=== ENTRIES SUPPLIED ===

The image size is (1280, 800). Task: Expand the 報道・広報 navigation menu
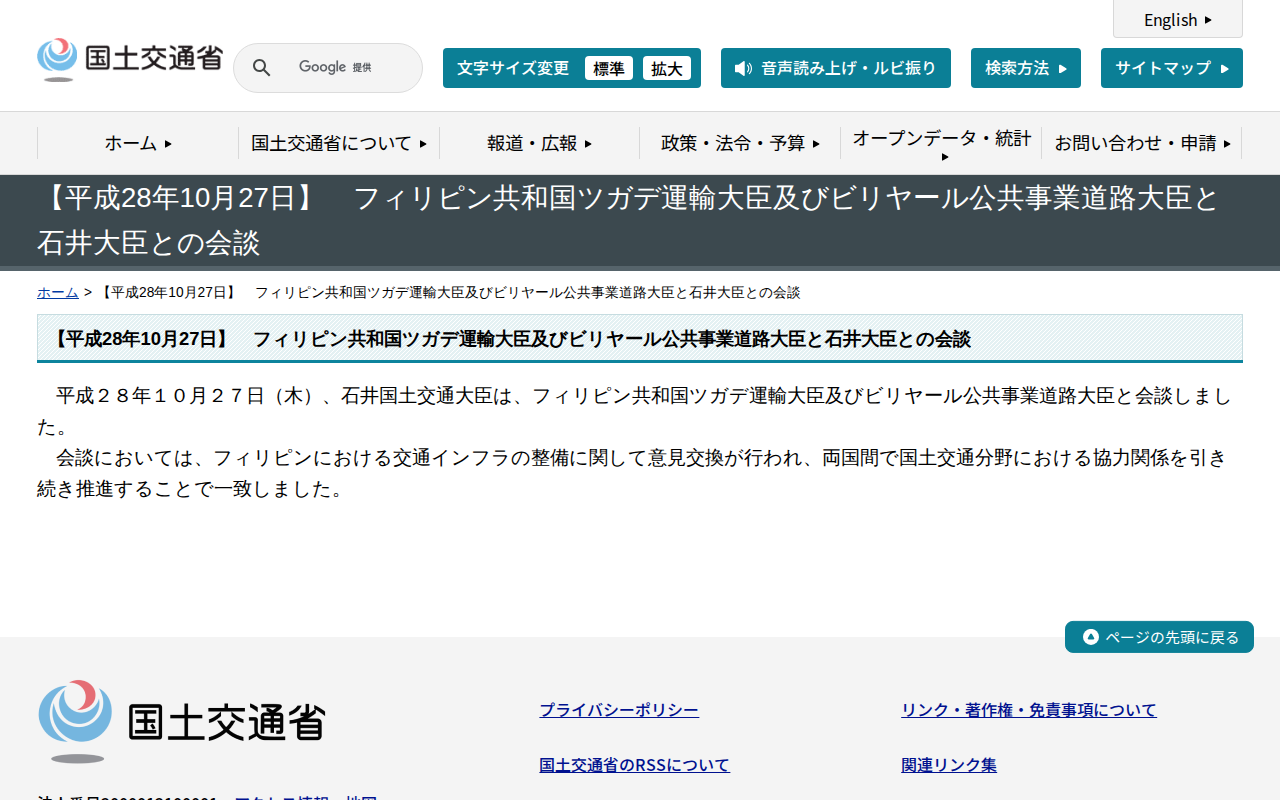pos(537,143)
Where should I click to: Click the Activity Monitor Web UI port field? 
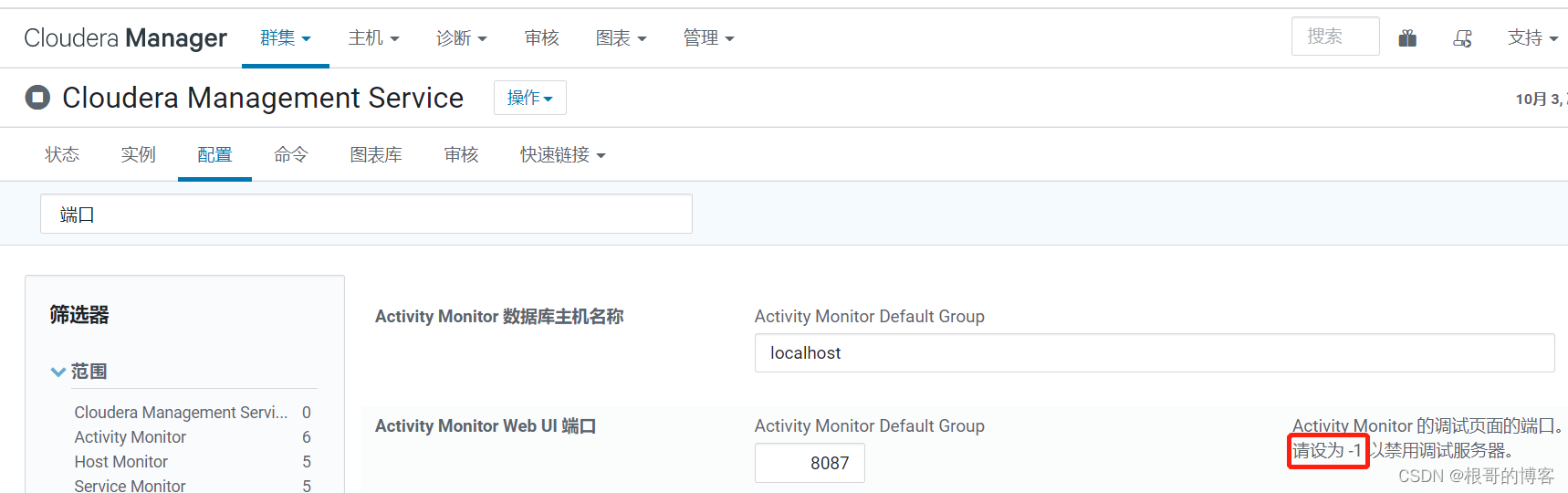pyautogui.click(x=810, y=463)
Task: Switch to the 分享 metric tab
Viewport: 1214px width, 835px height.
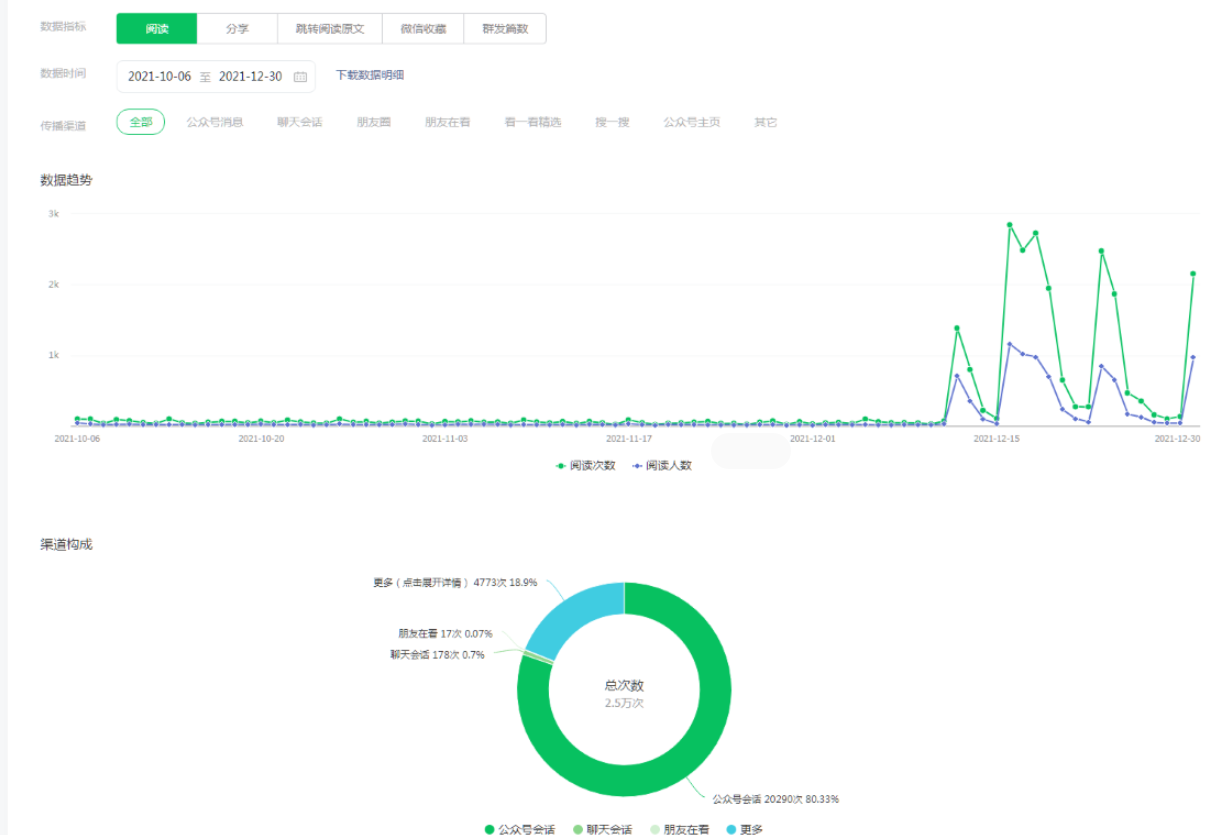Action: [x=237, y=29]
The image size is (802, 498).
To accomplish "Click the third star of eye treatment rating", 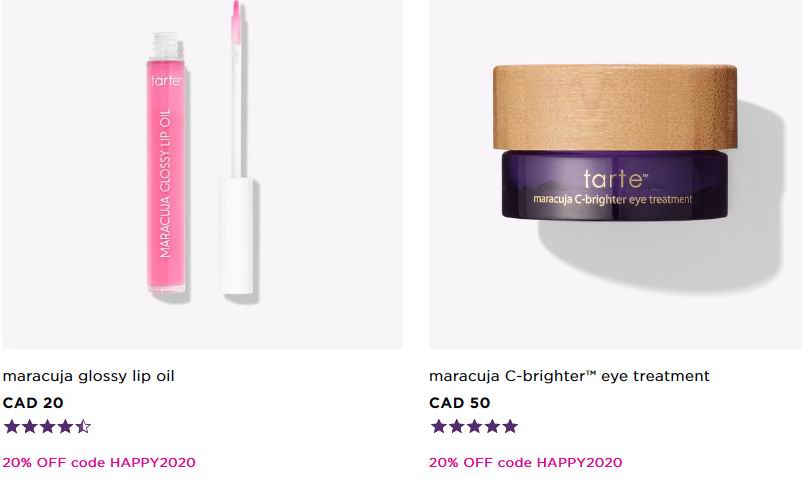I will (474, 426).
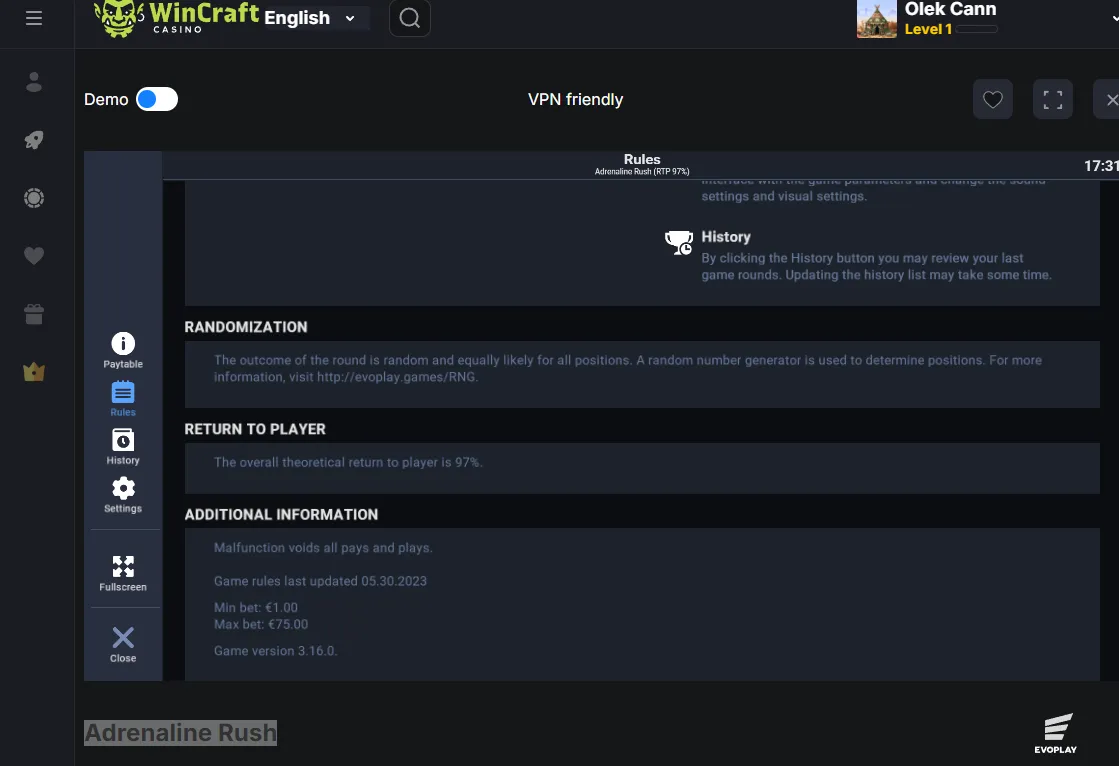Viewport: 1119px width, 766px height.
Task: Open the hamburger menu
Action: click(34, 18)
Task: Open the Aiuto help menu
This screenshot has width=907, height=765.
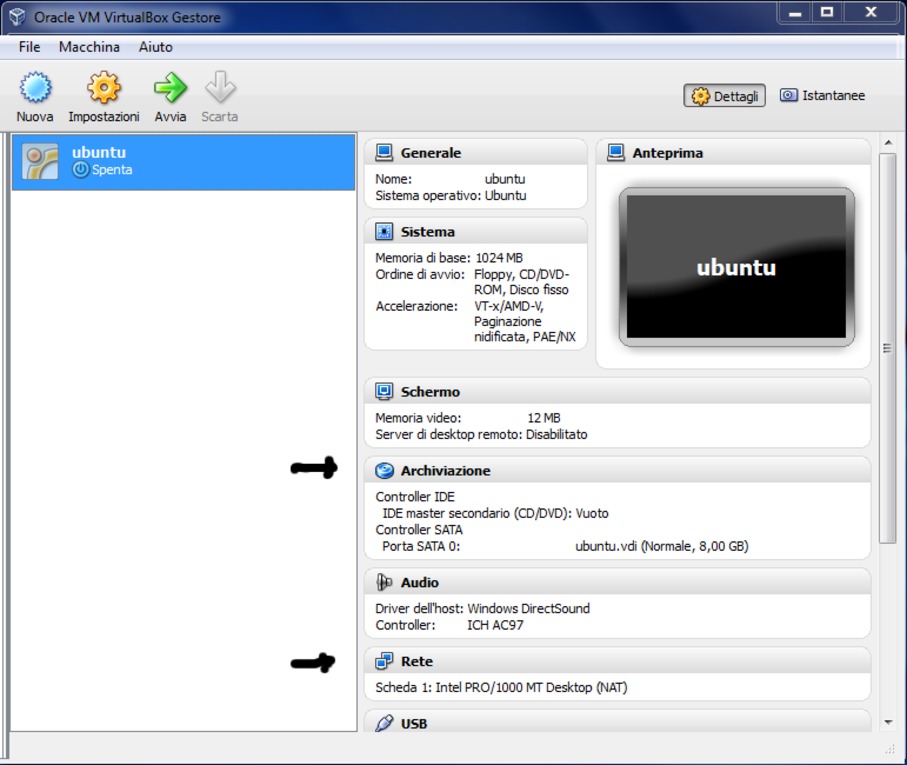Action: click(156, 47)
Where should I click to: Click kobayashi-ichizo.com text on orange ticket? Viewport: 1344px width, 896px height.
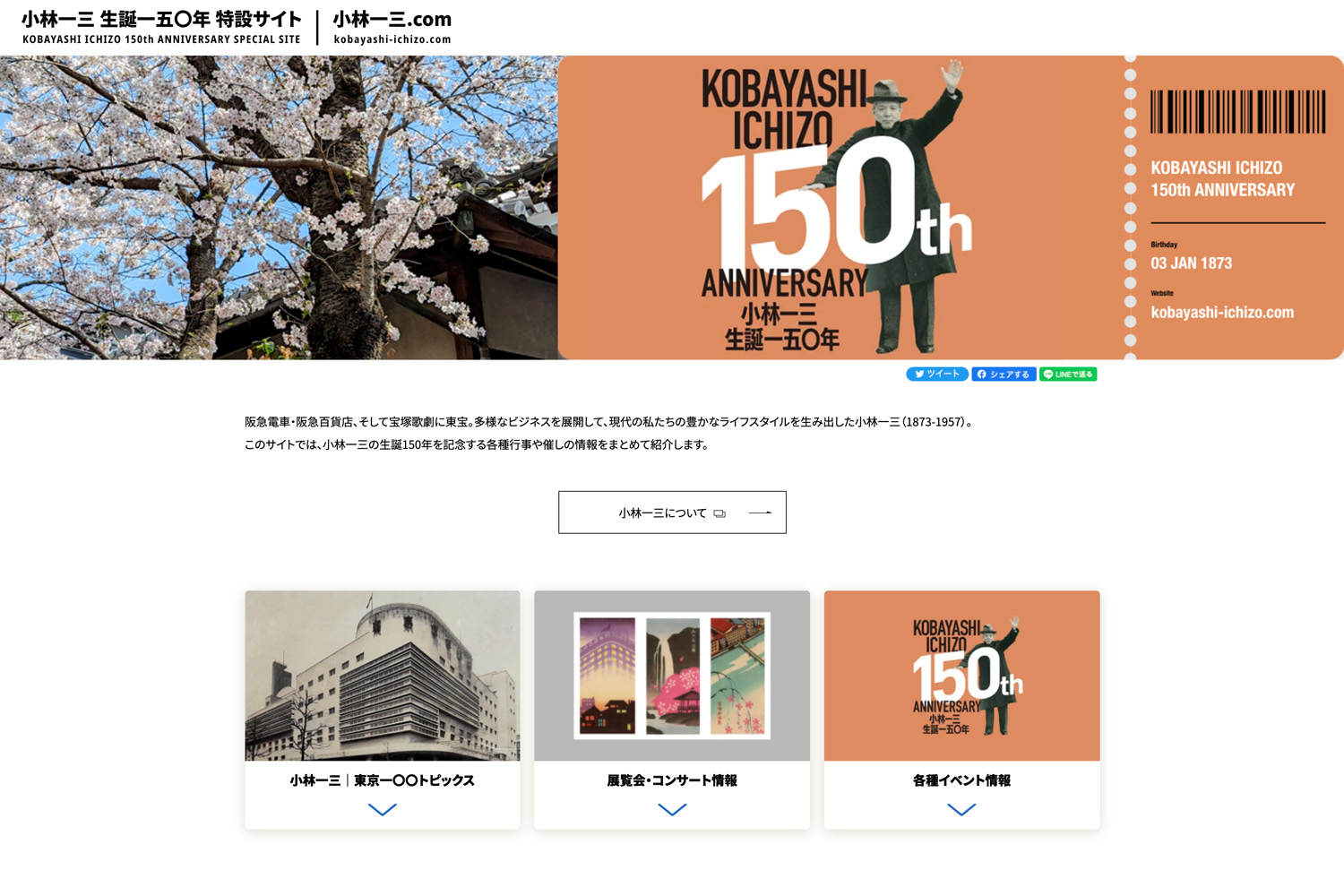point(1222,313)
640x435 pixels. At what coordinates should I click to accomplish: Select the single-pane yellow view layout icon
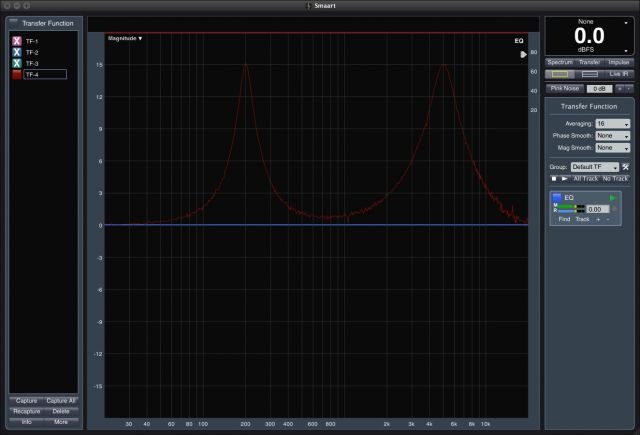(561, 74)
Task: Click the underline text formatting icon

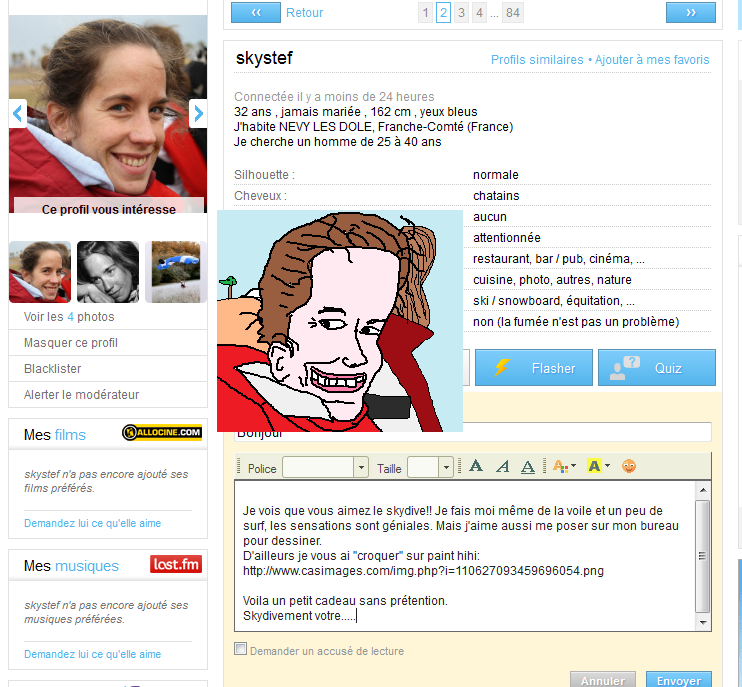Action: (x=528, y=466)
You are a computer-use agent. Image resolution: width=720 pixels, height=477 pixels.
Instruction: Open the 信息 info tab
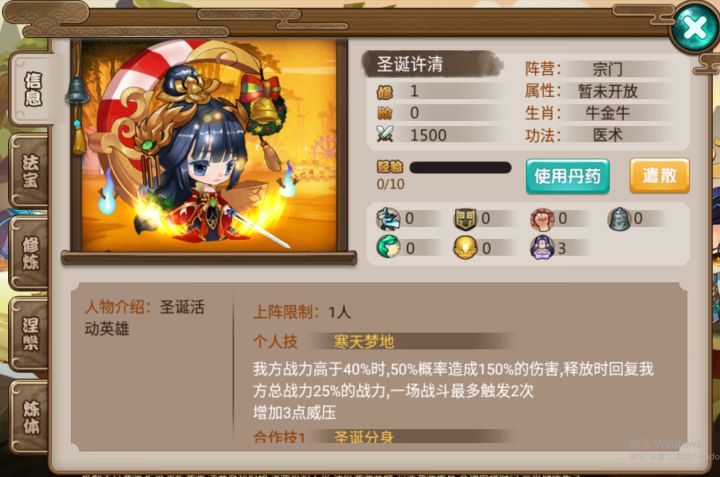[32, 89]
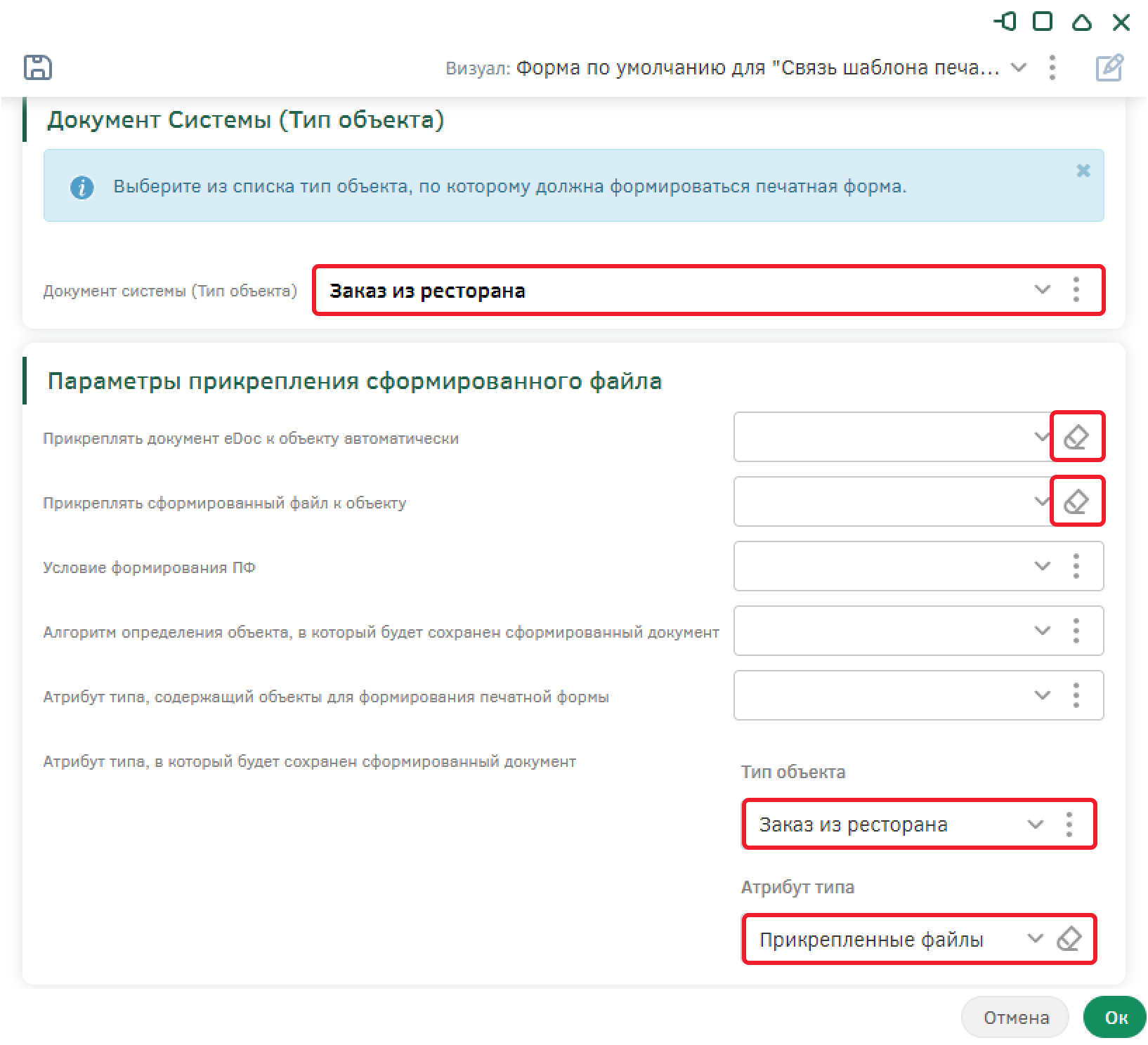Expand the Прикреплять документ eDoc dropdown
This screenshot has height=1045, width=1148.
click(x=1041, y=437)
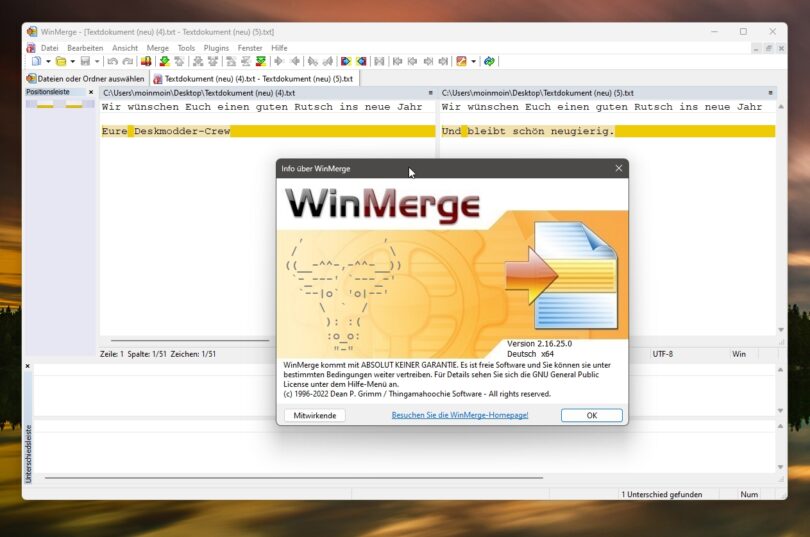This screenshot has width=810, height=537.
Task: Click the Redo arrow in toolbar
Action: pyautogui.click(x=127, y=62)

===

(TASK ITEM):
Write out, word for word, the lines from the first line of the entries through the one containing "The image size is (802, 498).", both included. Leave out the pictures.

(FINISHED TASK):
The image size is (1280, 800). Task: Expand the 報道・広報 navigation menu
pos(537,143)
Where should I click to: Click the Activity Monitor Web UI port field? 
pyautogui.click(x=810, y=463)
Task: Switch to the 分享 metric tab
Viewport: 1214px width, 835px height.
Action: [x=237, y=29]
The image size is (802, 498).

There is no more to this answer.